Some doctors refuse to care for obese women

Fourteen of 105 obstetrics-gynecology practices surveyed by the South Florida Sun-Sentinel last month said they will not take on obese women as patients.

Representatives of six of the practices cited higher rates of complications in women who are obese, but other respondents said heavier women tax their exam tables and other equipment.

"People don't realize the risk we're taking by taking care of these patients," the paper quoted Dr. Albert Triana as saying. Dr. Triana is one of two physicians in a South Miami practice that turns away obese patients, according to the article. "There's more risk of something going wrong and more risk of getting sued."

Seventy-two million Americans — about one in three — meet the criteria for obesity, according to the Centers for Disease Control and Prevention in Atlanta, Ga.

"If I had that policy, I wouldn't have a practice. I'd lose half my patients," Dr. Maureen Whelihan, a West Palm Beach ob-gyn, told the Sun-Sentinel's Bob LaMendiola. "We never turn down anyone."

In a followup article in American Medical News, reporter Christine S. Moyer asked doctors to comment on the practice of turning patients away because of their weight.

"This is [primary care physicians'] patient population, and [they're] here to serve the patients," said one of them, Dr. David Bryman, a Phoenix family physician specializing in bariatric medicine, which deals with the causes, treatment and prevention of obesity. Dr. Bryman is president-elect of the American Society of Bariatric Physicians. "If that requires getting a little extra equipment to accommodate them, it's just part of the practice of medicine."

No pressure, Mom!

Annie Murphy Paul's new book, Origins: How the Nine Months Before Birth Shape the Rest of Our Lives, is getting the star treatment. It is the subject of a Time magazine cover story (written by Paul), and an article by the New York Times' Motherlode blogger, Lisa Belkin.

And why not? Paul has written what looks to be a fascinating exploration of the explosion of research on the effects of the environment human beings encounter while developing in their mothers' wombs.Origins by Annie Murphy Paul

In a guest post for Motherlode (the link is above), Paul writes, "Startling as it may seem, qualities ranging from our intelligence to our temperament to our health, and our susceptibility to diseases as varied as cancer, asthma, obesity, diabetes and mental illness, are affected by our experiences as fetuses decades ago."

We have already considered one aspect of this research here at Birth Story, how a mother's weight gain during pregnancy can influence her infant's lifetime chances of being able to maintain a healthy weight.
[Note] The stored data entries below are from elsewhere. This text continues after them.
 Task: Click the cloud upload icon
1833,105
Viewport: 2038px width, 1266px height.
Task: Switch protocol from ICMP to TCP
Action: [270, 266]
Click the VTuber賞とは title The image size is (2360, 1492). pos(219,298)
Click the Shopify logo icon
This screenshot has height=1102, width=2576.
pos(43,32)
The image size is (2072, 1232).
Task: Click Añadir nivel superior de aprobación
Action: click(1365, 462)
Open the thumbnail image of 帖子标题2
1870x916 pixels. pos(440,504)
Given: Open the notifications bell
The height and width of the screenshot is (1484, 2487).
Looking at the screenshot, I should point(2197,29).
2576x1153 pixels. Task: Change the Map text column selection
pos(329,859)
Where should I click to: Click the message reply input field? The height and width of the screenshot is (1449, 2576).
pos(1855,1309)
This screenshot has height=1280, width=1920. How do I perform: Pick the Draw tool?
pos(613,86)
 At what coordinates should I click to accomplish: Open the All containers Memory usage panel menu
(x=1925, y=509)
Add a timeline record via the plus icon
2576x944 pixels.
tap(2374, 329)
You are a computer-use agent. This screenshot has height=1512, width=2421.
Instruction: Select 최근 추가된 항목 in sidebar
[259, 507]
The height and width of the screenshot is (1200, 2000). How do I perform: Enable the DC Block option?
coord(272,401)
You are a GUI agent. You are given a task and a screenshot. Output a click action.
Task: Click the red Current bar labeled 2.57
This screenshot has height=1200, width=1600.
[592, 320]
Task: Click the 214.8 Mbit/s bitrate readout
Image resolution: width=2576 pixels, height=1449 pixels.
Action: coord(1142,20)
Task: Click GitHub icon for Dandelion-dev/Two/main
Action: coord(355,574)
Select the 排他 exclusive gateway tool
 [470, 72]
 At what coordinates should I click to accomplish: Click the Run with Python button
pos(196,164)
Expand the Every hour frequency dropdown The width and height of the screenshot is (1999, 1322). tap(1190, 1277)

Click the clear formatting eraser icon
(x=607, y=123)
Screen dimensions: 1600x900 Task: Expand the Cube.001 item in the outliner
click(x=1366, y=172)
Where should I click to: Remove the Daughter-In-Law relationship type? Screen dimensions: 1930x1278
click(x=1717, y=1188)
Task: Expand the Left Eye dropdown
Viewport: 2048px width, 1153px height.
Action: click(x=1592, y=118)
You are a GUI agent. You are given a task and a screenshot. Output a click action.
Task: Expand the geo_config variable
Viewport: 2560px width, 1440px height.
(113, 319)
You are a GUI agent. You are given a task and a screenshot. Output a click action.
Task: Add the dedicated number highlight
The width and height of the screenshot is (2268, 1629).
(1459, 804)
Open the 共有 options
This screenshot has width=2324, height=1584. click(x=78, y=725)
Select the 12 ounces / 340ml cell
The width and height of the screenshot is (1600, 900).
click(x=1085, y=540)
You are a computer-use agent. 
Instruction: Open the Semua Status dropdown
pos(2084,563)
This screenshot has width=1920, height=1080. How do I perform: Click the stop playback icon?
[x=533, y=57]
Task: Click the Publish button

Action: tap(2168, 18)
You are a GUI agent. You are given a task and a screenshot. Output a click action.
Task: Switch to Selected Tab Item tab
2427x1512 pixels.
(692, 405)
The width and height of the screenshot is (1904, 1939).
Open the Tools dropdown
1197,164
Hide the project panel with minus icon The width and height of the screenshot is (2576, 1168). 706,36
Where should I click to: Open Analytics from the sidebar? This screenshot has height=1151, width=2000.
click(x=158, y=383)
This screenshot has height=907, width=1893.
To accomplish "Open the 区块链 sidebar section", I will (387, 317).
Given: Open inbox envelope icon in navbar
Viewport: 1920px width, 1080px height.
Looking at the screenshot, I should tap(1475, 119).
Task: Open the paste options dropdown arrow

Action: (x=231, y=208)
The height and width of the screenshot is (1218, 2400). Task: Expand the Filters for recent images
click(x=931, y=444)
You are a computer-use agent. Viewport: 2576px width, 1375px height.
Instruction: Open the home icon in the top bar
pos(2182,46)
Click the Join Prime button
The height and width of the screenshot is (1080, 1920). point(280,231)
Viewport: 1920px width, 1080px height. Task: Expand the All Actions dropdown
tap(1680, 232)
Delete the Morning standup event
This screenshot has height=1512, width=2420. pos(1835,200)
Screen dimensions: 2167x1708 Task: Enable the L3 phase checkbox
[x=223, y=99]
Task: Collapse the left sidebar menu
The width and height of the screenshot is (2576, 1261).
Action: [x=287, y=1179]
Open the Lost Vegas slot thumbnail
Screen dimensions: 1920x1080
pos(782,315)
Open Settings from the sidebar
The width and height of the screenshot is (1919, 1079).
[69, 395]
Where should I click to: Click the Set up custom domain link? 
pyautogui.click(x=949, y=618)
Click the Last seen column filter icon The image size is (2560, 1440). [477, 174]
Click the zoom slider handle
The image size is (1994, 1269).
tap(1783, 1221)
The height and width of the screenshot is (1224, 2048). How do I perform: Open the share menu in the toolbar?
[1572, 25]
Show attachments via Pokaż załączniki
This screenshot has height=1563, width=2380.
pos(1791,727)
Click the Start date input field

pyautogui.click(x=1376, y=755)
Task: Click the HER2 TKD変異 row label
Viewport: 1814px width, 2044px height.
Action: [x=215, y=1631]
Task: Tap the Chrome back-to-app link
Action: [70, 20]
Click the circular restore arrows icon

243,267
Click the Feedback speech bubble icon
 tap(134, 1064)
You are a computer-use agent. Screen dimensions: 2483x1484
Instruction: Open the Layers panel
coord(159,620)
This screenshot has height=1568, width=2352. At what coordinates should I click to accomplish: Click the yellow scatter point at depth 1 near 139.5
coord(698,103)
But Paul covers the waterfront in this "new chapter in the long-running nature-nurture debate," as she calls it.

In her Motherlode guest post, Paul raises and then downplays the likelihood that mothers will be blamed for anything that goes awry with their children, given the new understandings of the importance of what goes on in the womb.

Love Paul's optimism! And, I'm impressed she researched this book while she was pregnant. I'm looking forward to reading it.

Obesity ramps up the risk in childbirth

Here perhaps is one clue to the conundrum of why maternal mortality in the United States is relatively high for an industrialized nation, 12.7 deaths per 100,000 births in 2007: Two thirds of the women who died giving birth in New York State between 2003 to 2005 were obese, the New York Times reported on Sunday. The Safe Motherhood Initiative provided the figure.

Obese women are more likely to hemorrhage, have high blood pressure, diabetes, anesthesia complications, blood clots and strokes during pregnancy and childbirth.

Not only that, but very obese women, defined as having a body mass index (BMI) of 35 or higher, are three to four times more likely to experience a Caesarean section with their first baby than other as first-time mothers are, Anemona Hartocollis reports in the NYT story.

Obesity is not only hard on mothers, but it may also pose problems for their infants. Babies born to obese women are almost three times as likely to die within their first month of life than those born to women with BMIs within the normal range. Obese women are also nearly twice as likely to have a stillborn baby, Hartocollis reports.

About one in five women are obese when they become pregnant, according to data from the Centers for Disease Control in Atlanta, Ga. Obesity is gauged by a BMI of at least 30. A woman who stands five-foot-seven inches tall and weighs about 195 pounds has a BMI of 30.